In order to report on where the source and persist are located, along with any other data we have connected to, we can use report_connectors which gives us, in part, the name of the connector and the location of the data.

tr.report_connectors()

This gives a flavour of the tools available to look inside a component and time should be taken viewing the different reports a component offers.


6.3 Environment Variables

To this point we have using the default settings of where to store the Domain Contract and the persisted dataset. These are in general local and within your working directory. The use of environment variables frees us up to use an extensive list of connector contracts to store the data to a location of the choice or requirements.

Hadron provides an extensive list of environment variables to tailor how your components retrieve and persist their information, this is beyond the scope of this tutorial and tend to be for specialist use, therefore we are going to focus on the two most commonly used for the majority of projects.

We initially import Python’s os package.

import os

In general and as good practice, most notebooks would run a set up file that contains imports and environment variables that are common across all notebooks. In this case, for visibility, because this is a tutorial, we will import the packages and set up the two environment variables within each notebook.

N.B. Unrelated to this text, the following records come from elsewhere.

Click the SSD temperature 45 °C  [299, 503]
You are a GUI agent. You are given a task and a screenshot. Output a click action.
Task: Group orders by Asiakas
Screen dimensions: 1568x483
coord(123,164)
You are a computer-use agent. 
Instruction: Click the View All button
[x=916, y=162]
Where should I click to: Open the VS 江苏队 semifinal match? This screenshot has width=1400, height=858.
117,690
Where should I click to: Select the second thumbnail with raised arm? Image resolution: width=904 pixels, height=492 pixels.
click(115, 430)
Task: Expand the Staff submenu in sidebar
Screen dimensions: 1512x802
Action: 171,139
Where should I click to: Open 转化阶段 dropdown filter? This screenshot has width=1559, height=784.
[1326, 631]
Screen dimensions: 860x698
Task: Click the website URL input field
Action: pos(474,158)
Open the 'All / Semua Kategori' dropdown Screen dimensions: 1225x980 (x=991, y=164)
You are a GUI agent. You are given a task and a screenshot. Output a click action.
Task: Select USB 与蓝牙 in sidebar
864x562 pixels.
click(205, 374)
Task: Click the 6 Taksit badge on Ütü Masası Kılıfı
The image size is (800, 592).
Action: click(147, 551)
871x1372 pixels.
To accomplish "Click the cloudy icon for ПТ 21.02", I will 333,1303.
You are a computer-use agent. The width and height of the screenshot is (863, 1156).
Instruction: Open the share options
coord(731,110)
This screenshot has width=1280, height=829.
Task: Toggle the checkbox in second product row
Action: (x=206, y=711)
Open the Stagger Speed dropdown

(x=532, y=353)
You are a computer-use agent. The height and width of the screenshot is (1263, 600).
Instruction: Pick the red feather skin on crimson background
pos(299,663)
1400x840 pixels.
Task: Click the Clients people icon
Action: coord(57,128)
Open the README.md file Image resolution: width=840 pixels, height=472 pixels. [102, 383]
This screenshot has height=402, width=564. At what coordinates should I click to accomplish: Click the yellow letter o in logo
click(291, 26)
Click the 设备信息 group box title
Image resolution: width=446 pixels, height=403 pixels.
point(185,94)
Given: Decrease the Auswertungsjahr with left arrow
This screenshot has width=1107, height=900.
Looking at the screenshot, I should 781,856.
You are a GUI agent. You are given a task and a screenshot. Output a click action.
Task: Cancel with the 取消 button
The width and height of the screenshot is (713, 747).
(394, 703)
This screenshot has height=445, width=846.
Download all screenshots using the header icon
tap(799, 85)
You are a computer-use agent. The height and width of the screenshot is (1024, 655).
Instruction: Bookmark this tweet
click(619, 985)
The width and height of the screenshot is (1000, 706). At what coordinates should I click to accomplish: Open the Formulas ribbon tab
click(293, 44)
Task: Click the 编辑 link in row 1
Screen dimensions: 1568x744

The first environment variable we set up is for the location of the Domain Contract, this is critical to the components and the other components that rely on it (more of this later). In this case we are setting the Domain Contract location to be in a common local directory of our naming.

os.environ['HADRON_PM_PATH'] = '0_hello_meta/demo/contracts'

The second environment variable is for the location of where the data is to be persisted. This allows us to place data away from the working files and have a common directory where data can be sourced or persisted. This is also used internally within the component to avoid having to remember where data is located.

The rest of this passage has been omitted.